**Given task:**
Return the lines of the entries below that run from the line containing "Task: Click the RS file icon on tab" through the line containing "The height and", copying them without changes. Begin at the line that has "Task: Click the RS file icon on tab" and stop after the line that has "The height and".

**Source records:**
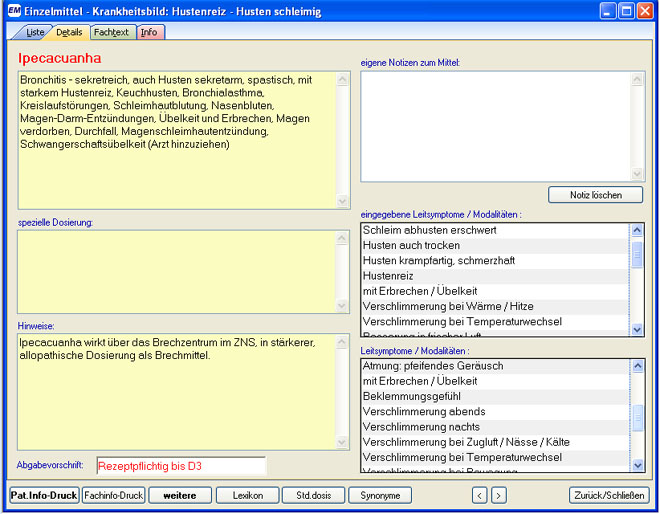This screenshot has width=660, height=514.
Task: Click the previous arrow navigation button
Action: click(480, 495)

==

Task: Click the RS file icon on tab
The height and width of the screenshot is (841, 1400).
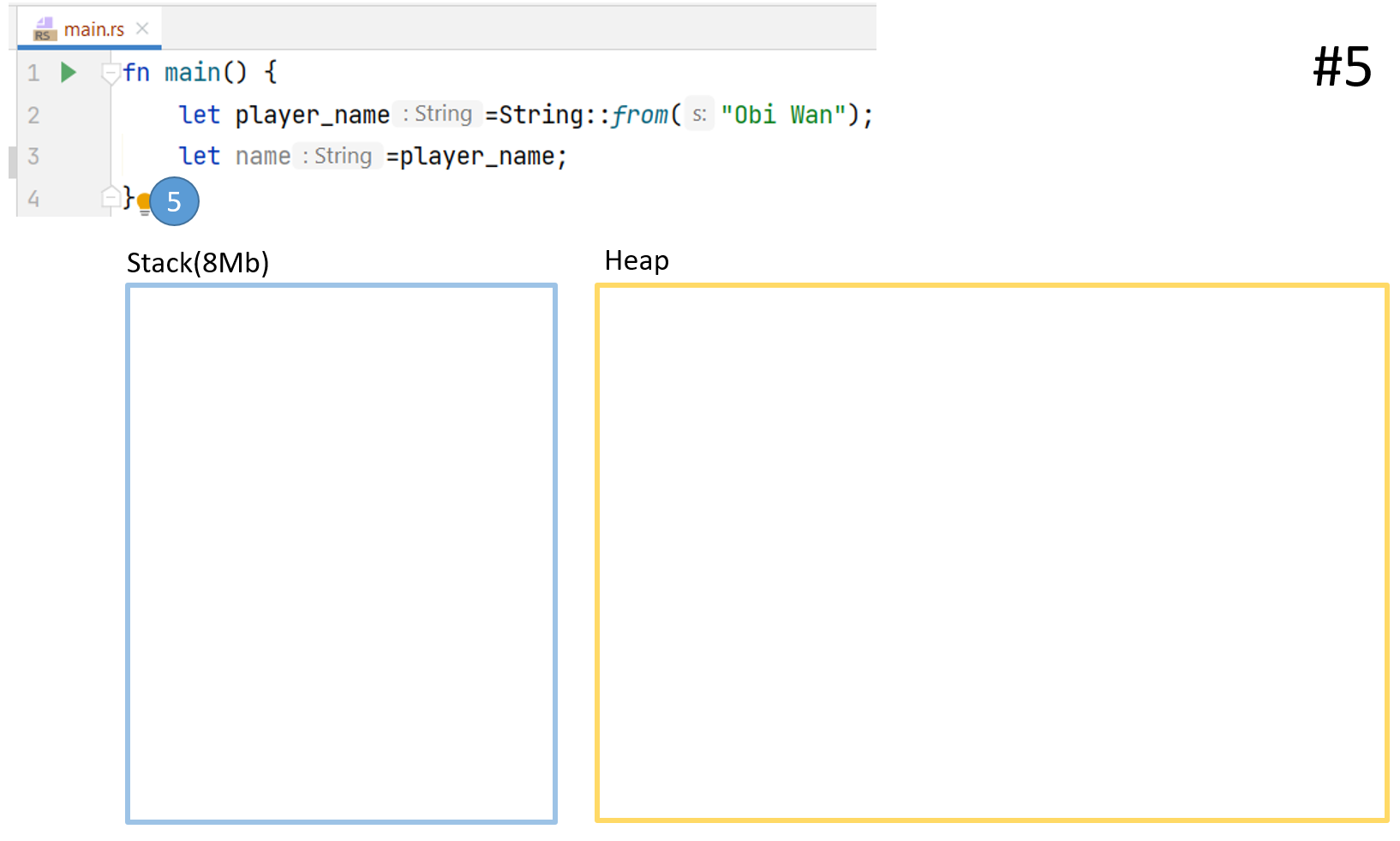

**Task solution:**
Task: Click the RS file icon on tab
The height and width of the screenshot is (841, 1400).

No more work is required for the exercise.